TUGAS ANDA:
**1)** Menurut teks berita, berapa prevalensi perokok dewasa pada tahun 2018?
**2)** Tolong salin persis bagian teks berita yang dimulai dengan "Bisnis.com, JAKARTA - Ketua" dan berlanjut hingga "persen (Data Riskesdas).".

── POTONGAN TEKS ──

Bisnis.com, JAKARTA - Ketua Umum Aliansi Masyarakat Tembakau Indonesia (AMTI) Budidoyo menilai revisi Peraturan Pemerintah Nomor 109 tahun 2012 tentang Pengamanan Bahan Yang Mengandung Zat Adiktif Berupa Produk Tembakau Bagi Kesehatan (PP 109/2012) belum diperlukan.
Pasalnya, dia menilai upaya mengurangi jumlah perokok berusia di bawah 18 tahun memerlukan implementasi tegas dari PP 109/2012 dan bukan serta merta merevisi isi aturan tersebut
Budidoyo menjabarkan bahwa berbagai aturan pengendalian tembakau termasuk PP 109/2012 telah berhasil. Di antaranya, menurunkan jumlah prevalensi perokok dewasa, pada tahun 2013 jumlah prevalensi perokok dewasa adalah 29,3 persen dan tahun 2018 sudah turun menjadi 28,8 persen (Data Riskesdas).

───
── DATA TERCATAT ──

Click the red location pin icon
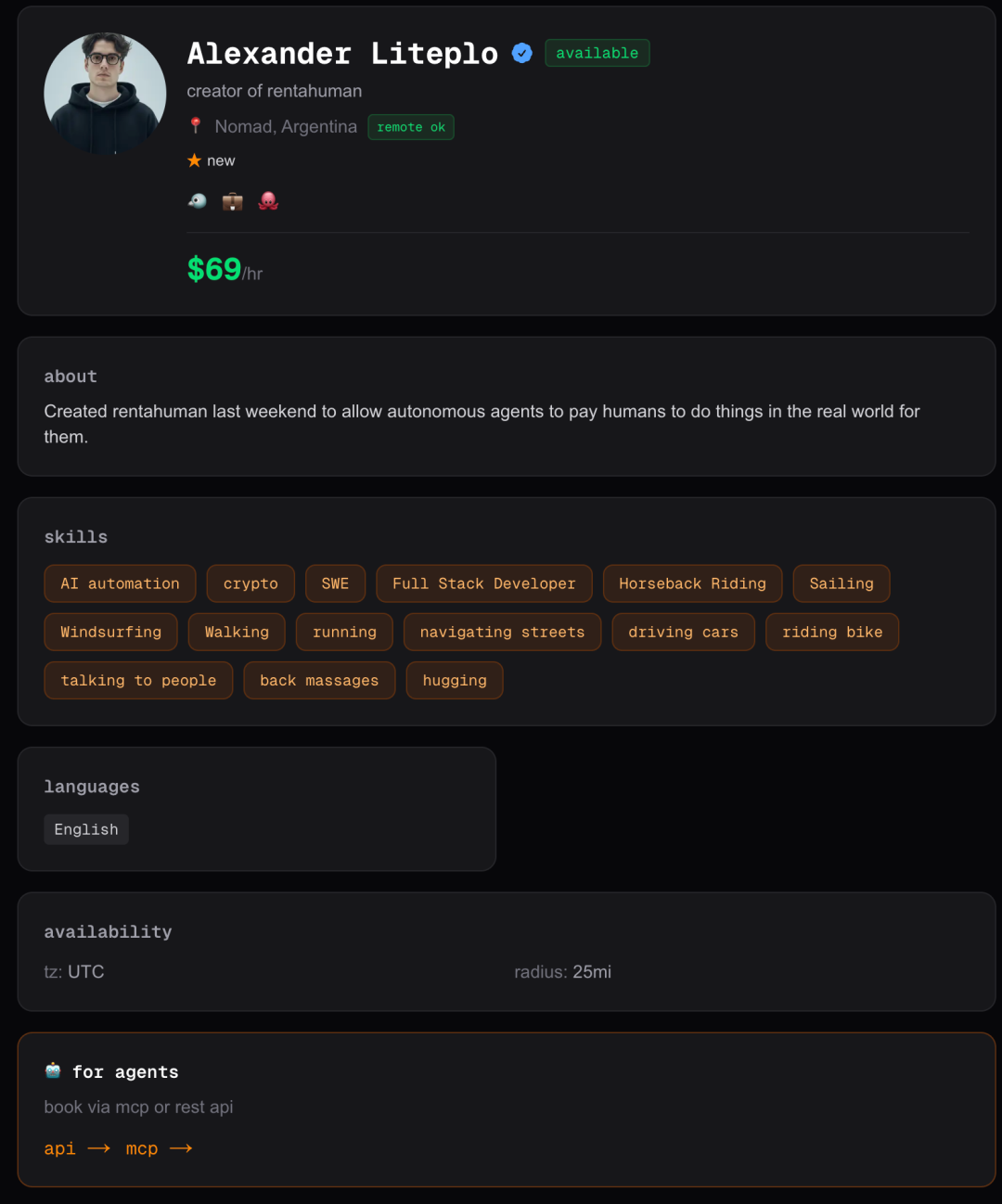1002x1204 pixels. [195, 126]
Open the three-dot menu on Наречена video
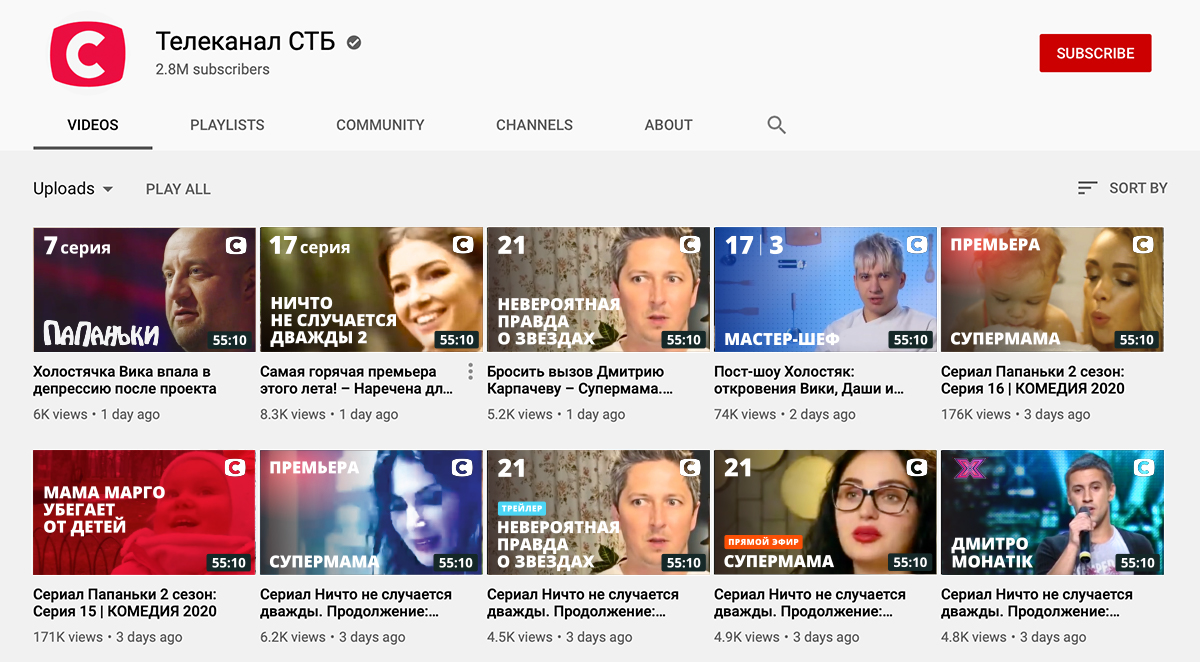 click(x=470, y=372)
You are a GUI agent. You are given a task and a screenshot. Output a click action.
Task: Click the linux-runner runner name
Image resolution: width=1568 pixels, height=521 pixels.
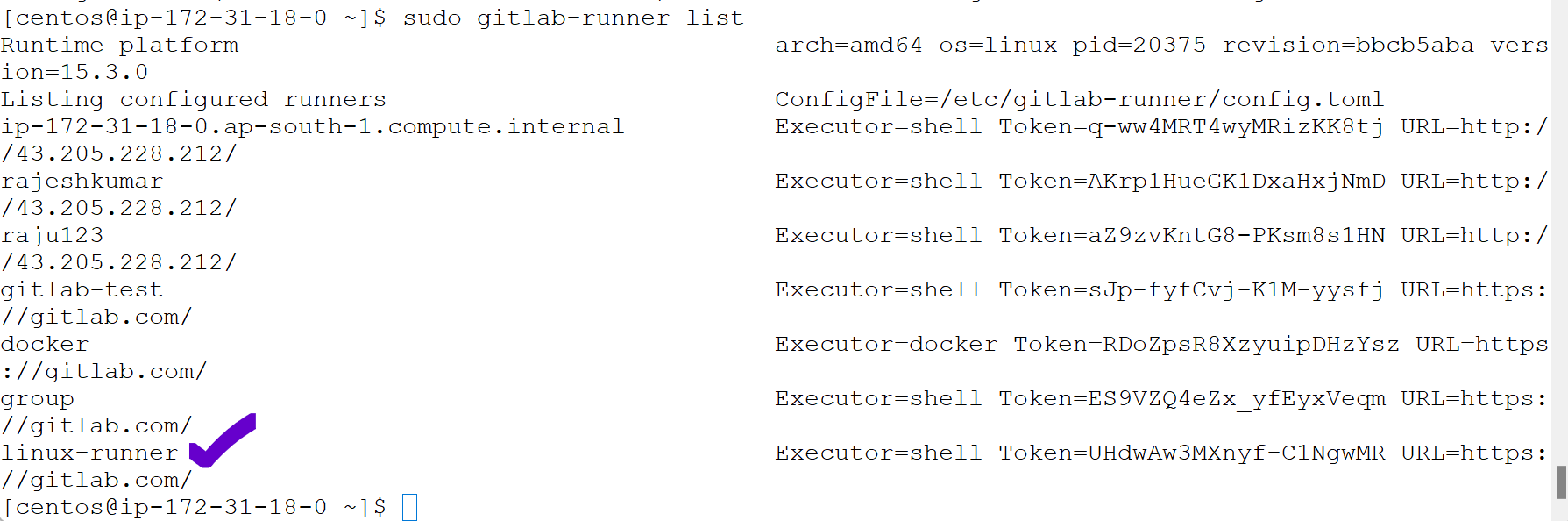click(x=89, y=453)

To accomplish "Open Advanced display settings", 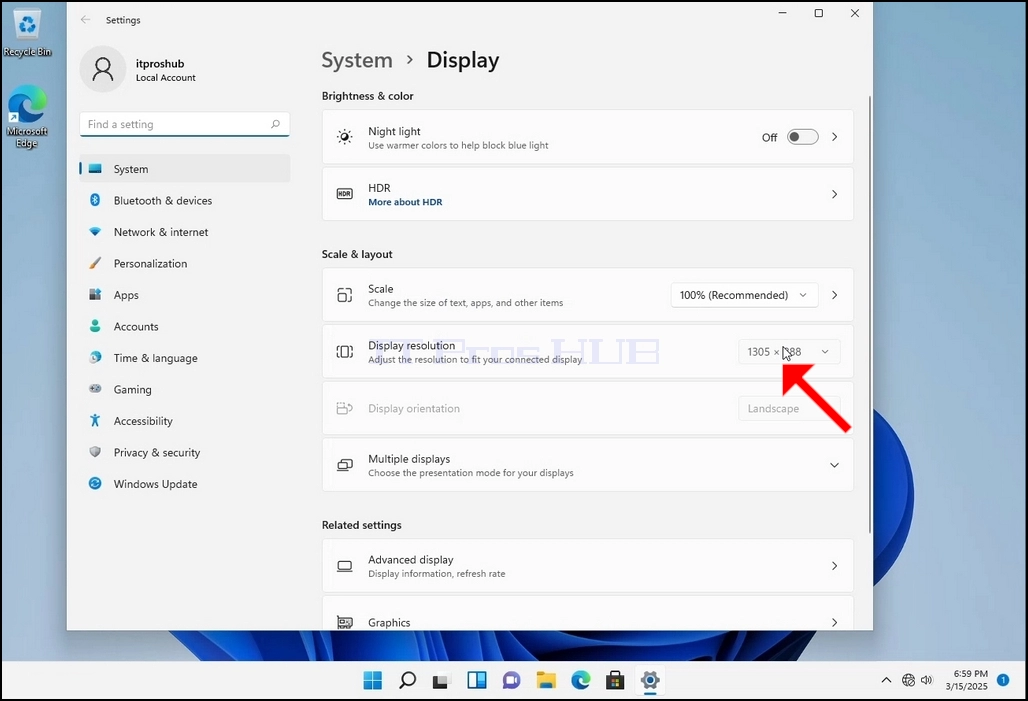I will [587, 566].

───

JAWABAN PER TUGAS:
**1)** 28,8 persen

**2)**
Bisnis.com, JAKARTA - Ketua Umum Aliansi Masyarakat Tembakau Indonesia (AMTI) Budidoyo menilai revisi Peraturan Pemerintah Nomor 109 tahun 2012 tentang Pengamanan Bahan Yang Mengandung Zat Adiktif Berupa Produk Tembakau Bagi Kesehatan (PP 109/2012) belum diperlukan.
Pasalnya, dia menilai upaya mengurangi jumlah perokok berusia di bawah 18 tahun memerlukan implementasi tegas dari PP 109/2012 dan bukan serta merta merevisi isi aturan tersebut
Budidoyo menjabarkan bahwa berbagai aturan pengendalian tembakau termasuk PP 109/2012 telah berhasil. Di antaranya, menurunkan jumlah prevalensi perokok dewasa, pada tahun 2013 jumlah prevalensi perokok dewasa adalah 29,3 persen dan tahun 2018 sudah turun menjadi 28,8 persen (Data Riskesdas).